Il fisco italiano continua a produrre disuguaglianze. O comunque non aiuta ad attenuarle. E’ quanto emerge da una ricerca presentata stamane dalla Cisl. A parità di reddito, sostiene l’indagine “un pensionato che percepisce dai 10 ai 26 mila euro, sopporta in media un’aliquota Irpef del 5% più alta rispetto a quella pagata da un lavoratore dipendente”.
La differenza la fa il bonus fiscale di 80 euro che crea una discriminante “tra lavoratori dipendenti da un lato, pensionati e autonomi dall’altro”, ma anche “tra lavoratori dipendenti con reddito al di sotto, o subito al di sopra, della soglia di 26 mila euro”.
Non solo. “Anche i lavoratori dipendenti con reddito immediatamente a ridosso dell’area bonus (classe di reddito 26-29 mila euro) – continua la ricerca realizzata dal sindacato sui dati dei contribuenti che si sono rivolti al Caf della Cisl – pagano un’aliquota il 5% maggiore di coloro i quali rientrano nell’ultima classe dell’area bonus”.
In questo modo, tra i lavoratori dipendenti si produce “una disuguaglianza verticale”, sottolinea lo studio della Cisl.

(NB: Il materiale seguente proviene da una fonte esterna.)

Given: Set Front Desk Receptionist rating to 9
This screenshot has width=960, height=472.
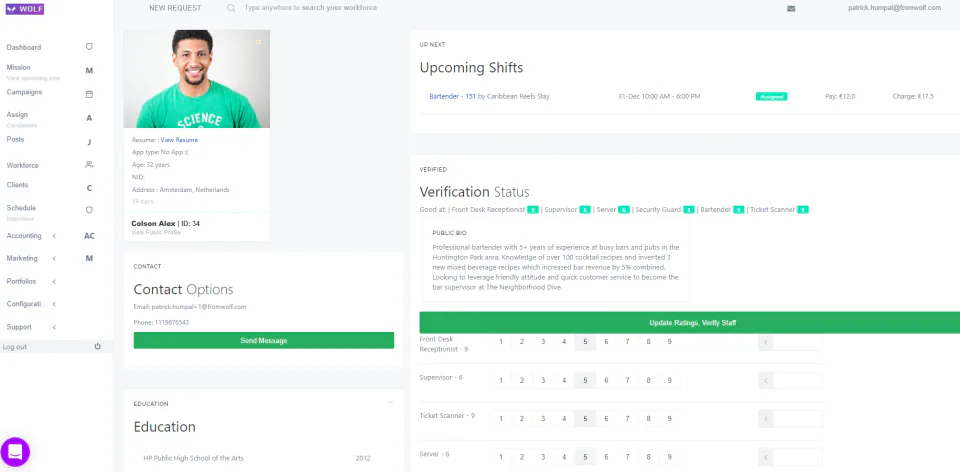Looking at the screenshot, I should 669,342.
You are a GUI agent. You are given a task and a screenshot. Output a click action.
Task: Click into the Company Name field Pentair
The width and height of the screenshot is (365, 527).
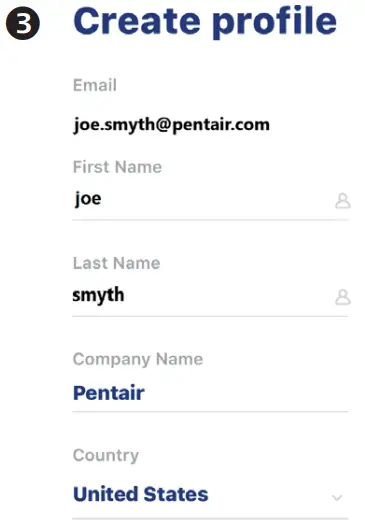pos(210,392)
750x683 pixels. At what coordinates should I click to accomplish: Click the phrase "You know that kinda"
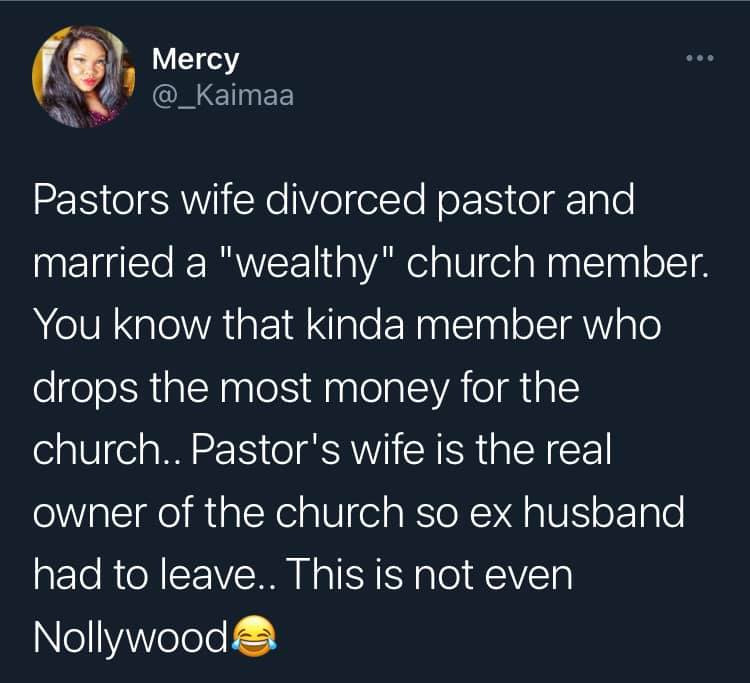tap(220, 325)
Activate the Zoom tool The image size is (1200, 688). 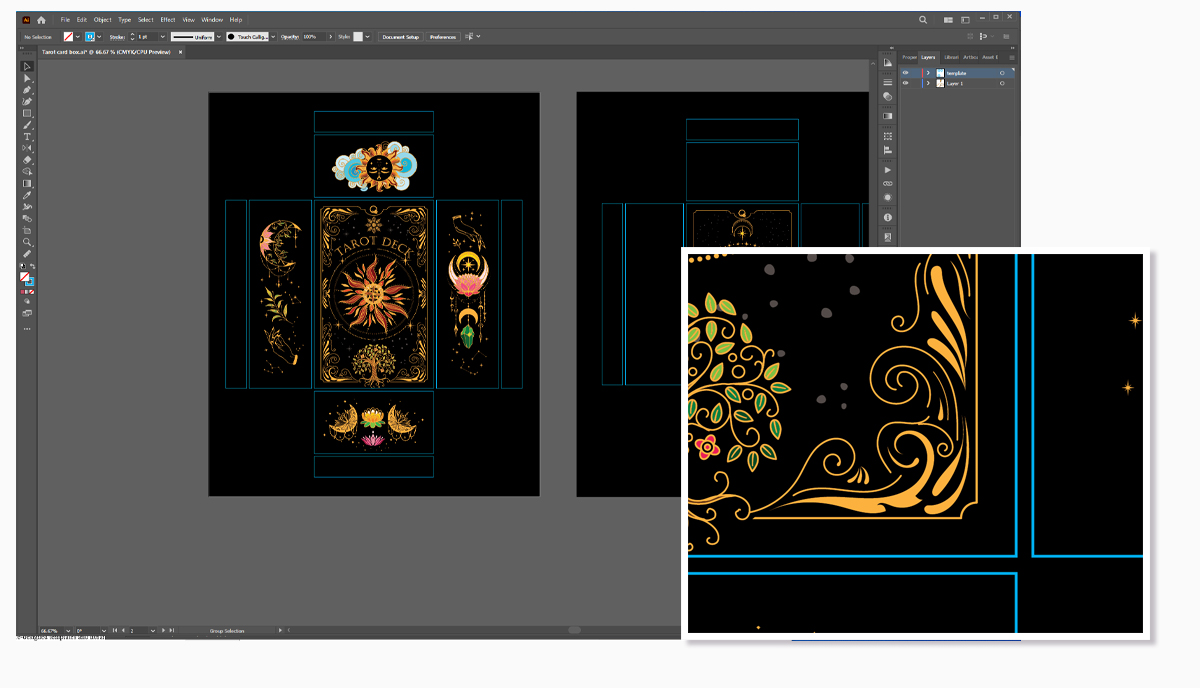pyautogui.click(x=27, y=242)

Disuguaglianza peraltro eliminata solo in parte dall’abolizione della Tasi sulla prima casa. Secondo il sindacato, infatti, il taglio dell’imposta sulla prima casa “favorisce i contribuenti a reddito medio e medio alto (in particolare, quelli che superano i 35/40 mila euro l’anno) e i pensionati”.